In the battle over smart homes, Amazon steps up from its supporting role.

Alongside all the new Echo devices Amazon announced on Wednesday, the company also revealed a subtle but significant shift in its smart-home strategy.

Alexa is no longer just a layer of voice controls that supplements other smart home systems such as Samsung SmartThings, Alphabet’s Nest, Philips Hue, and Lowe’s Iris. Instead, it’s becoming a full-blown smart-home platform, replacing many of the functions that those other systems provide.

The implication is that Amazon doesn’t want to play a supporting role in smart homes anymore. Instead, it wants a hand in every interaction, even if voice isn’t always involved.

ALEXA’S NEW SMART HOME SKILLS

Part of Amazon’s shift comes from the tools it’s now offering to device makers. In a press release, Amazon describes a new version of its Alexa Smart Home API as “the largest improvement … since it was launched in April 2016.”

The most notable change is support for routines that trigger several actions at once. This allows a user to say “Alexa, goodnight,” and have the system lock the doors, turn off the lights, and lower the thermostat. Alexa will also provide more feedback on device state, so users can check on the thermostat temperature or ask if any lights are on. Meanwhile, the Alexa app will serve as a central dashboard, where users can monitor and control their devices.

These are not new concepts for smart-home systems, and they’re not even new to Alexa. Samsung’s SmartThings platform, for instance, already supports multi-device routines that users can trigger through Alexa voice commands, as does Wink.
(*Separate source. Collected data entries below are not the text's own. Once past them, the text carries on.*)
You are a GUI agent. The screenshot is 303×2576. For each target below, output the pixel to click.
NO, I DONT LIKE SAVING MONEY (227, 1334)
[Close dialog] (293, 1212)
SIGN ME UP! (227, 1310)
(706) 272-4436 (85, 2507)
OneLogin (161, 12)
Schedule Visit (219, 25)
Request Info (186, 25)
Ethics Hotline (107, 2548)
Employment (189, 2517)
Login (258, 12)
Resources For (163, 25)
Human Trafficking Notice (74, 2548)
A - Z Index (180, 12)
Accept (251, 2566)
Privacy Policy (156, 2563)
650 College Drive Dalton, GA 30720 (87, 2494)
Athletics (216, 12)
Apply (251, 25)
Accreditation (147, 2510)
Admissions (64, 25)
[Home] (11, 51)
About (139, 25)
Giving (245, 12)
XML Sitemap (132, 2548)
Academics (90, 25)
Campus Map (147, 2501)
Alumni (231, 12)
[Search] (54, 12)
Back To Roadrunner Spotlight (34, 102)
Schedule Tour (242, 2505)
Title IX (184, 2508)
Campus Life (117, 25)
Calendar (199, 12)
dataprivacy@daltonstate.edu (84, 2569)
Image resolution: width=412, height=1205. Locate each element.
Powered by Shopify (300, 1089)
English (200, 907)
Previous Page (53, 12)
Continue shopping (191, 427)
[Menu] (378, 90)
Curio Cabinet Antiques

But that’s the point: Instead of leaning on those companies for home automation, Amazon now wants to handle the automation itself.

[Photo: courtesy of Amazon]

A BIG BET ON PROTOCOLS

Still, Amazon can’t fully replace other smart-home hubs without offering one of its own. To that end, the company announced a new connected speaker called the Echo Plus. It has the same design as the original Echo, but adds a ZigBee radio inside.

Although ZigBee isn’t a household name, its energy efficiency and long range have made it a popular wireless protocol for smart lights, switches, sensors, cameras, and locks. The Echo Plus can communicate with those devices directly, eliminating or at least minimizing the need for additional hubs and bridges. (To drive the point home, Amazon has a promo that throws in one Philips Hue bulb with each Echo Plus.)

Amazon’s fellow tech titans have been reluctant to take this step. Apple has avoided building a HomeKit hub, content to let users deal with third-party bridges instead. And while Google’s OnHub and Wi-Fi routers both include ZigBee radios, they can only control Philips Hue bulbs through a smartphone app. Google hasn’t used those radios to build a broader smart-home hub.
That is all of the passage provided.